Gente buena

 Sí, ha leído usted bien, gente buena que habita dispersa por el mundo  y más concretamente en nuestro pueblo o ciudad. Conocidos, vecinos, amigos, familia… personas que por su modo de vivir y obrar, aparte de hacer agradable la convivencia en todos los ámbitos de la sociedad, poseen un atractivo especial  que invita a reflexionar sobre las  posibilidades que cada uno tenemos para superarnos. Es como despertar a un mundo nuevo repleto de ilusiones, descubriendo el valor incalculable de la vida cotidiana, de todo cuanto concierne a nuestro diario deambular. Resulta gratificante encontrarse con personas que siempre se interesan por los demás y tienen a mano una amplia y sincera sonrisa, consecuencia de su sentido optimista de la vida.

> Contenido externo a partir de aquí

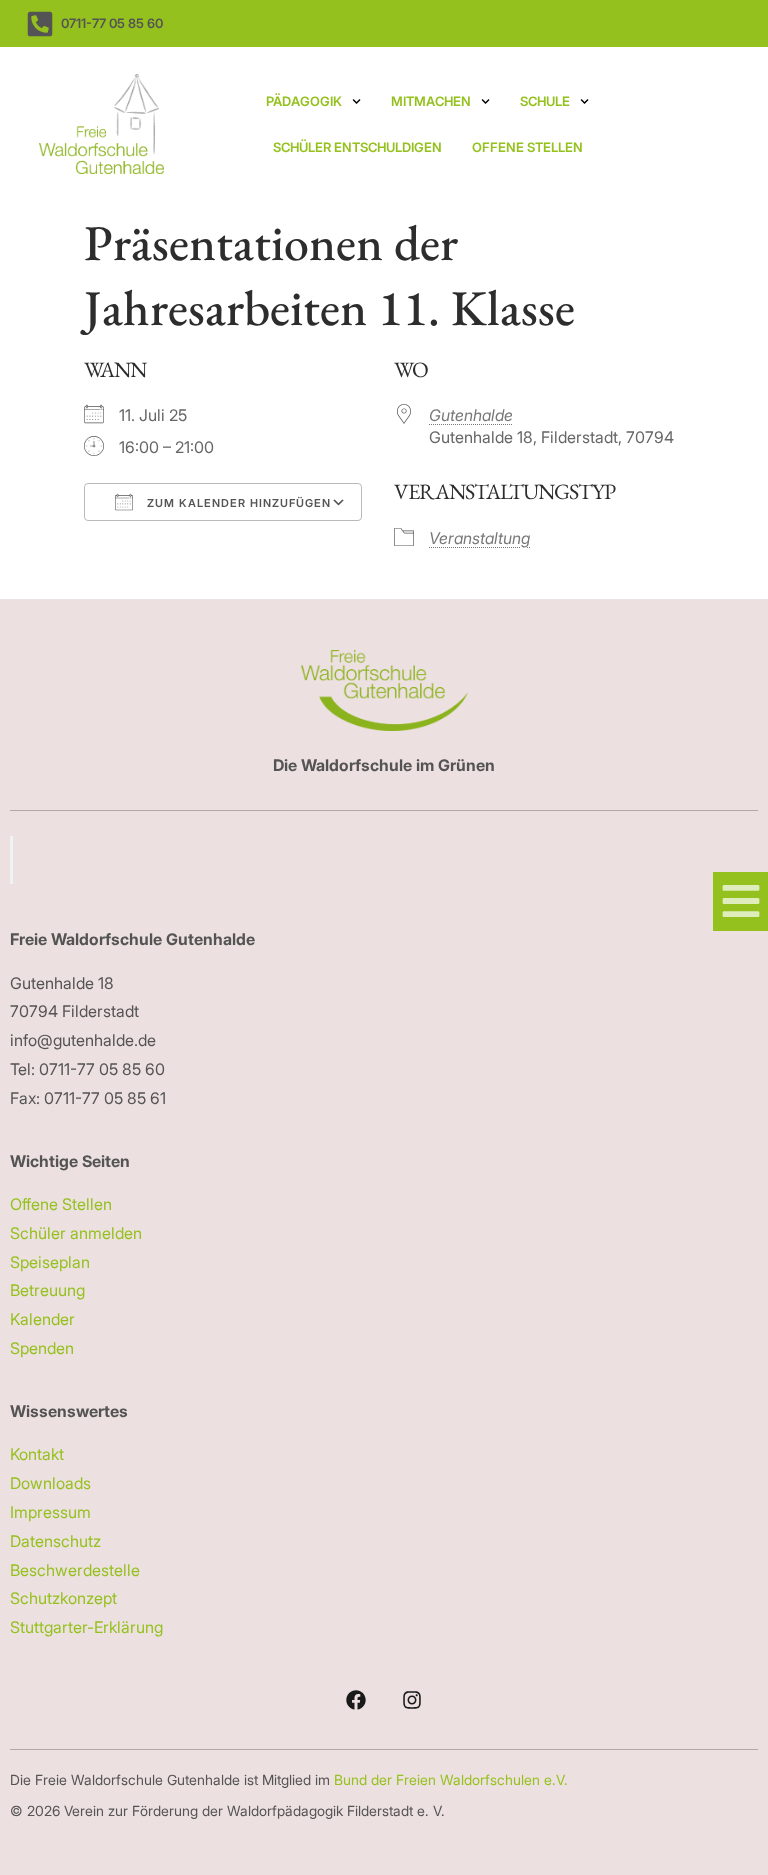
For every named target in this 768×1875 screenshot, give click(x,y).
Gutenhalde (471, 415)
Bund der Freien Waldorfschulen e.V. (453, 1779)
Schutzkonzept (63, 1598)
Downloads (50, 1483)
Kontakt (37, 1454)
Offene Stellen (527, 147)
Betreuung (47, 1290)
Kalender (42, 1319)
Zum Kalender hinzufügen (237, 503)
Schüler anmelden (76, 1233)
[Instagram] (412, 1700)
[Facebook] (356, 1700)
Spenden (42, 1348)
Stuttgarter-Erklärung (86, 1627)
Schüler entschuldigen (357, 147)
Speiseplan (50, 1262)
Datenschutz (55, 1541)
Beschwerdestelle (75, 1570)
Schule (545, 101)
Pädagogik (304, 101)
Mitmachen (431, 101)
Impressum (50, 1512)
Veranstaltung (479, 538)
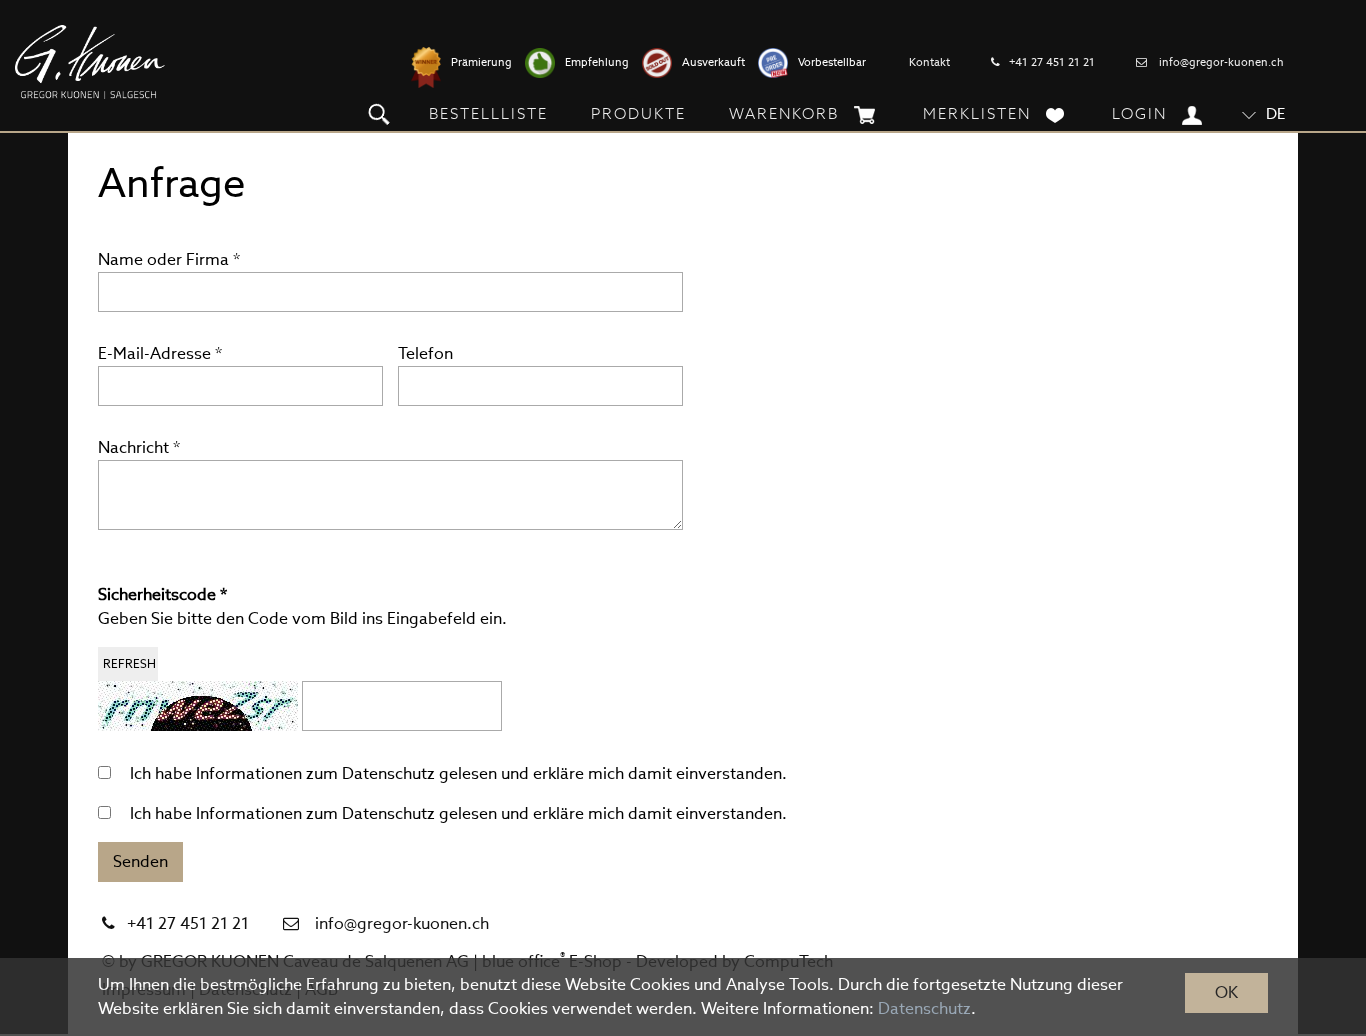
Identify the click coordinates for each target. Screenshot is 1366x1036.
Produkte (638, 113)
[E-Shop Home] (90, 62)
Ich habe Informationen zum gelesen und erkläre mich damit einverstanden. (458, 773)
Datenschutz (388, 773)
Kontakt (929, 62)
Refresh (129, 663)
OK (1226, 992)
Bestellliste (488, 113)
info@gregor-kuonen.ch (1221, 62)
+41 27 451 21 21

Gente buena a pesar de los pesares que les depara la existencia porque no dependen de lo que pueda sucederles sino de sus convicciones personales. Tampoco es que tengan más cualidades que los demás, lo que ocurre es que se esfuerzan, recomenzando cada día,  en  rectificar sus errores e ir mejorando poco a poco, sin desanimarse ante la dificultad. Al cabo de los años, es bastante probable que también nos encontremos con personas extraordinarias que sobresalen del común de los mortales por su inteligencia, descubrimientos, habilidades etc.  Conforman un elenco ilustre en las distintas ramas del saber. También entran aquí –más bien destacan de manera especial- los  grandes santos de la Iglesia Católica. Todo eso está muy bien pero en este artículo quiero referirme a gente buena ‘de andar por casa’, vamos, personas que puede que lleguen a destacar en algo o no, incluso ser canonizadas algún día pero de momento, son gente normal en el sentido más amplio de la palabra, es decir, con sus cualidades, limitaciones y un sinfín de circunstancias favorables o no. Personas como usted y como yo, luchando, a trancas y barrancas, en los avatares de la vida. Sí, hay mucha gente buena y lo mejor es que si nos lo proponemos nosotros también podemos serlo. El Beato Juan Pablo II, llamó a San Josemaría  –Fundador del Opus Dei- el Santo de lo ordinario porque predicaba que pueden ser divinos todos los caminos de la tierra si se recorren santificando hasta lo que parece más insignificante, tanto en el trabajo profesional como en los deberes del cristiano, iluminando a los demás con la fe y el amor. Es como dar brillo a la vida corriente, transformando lo cotidiano en la novedad, siempre actual, del querer de Dios.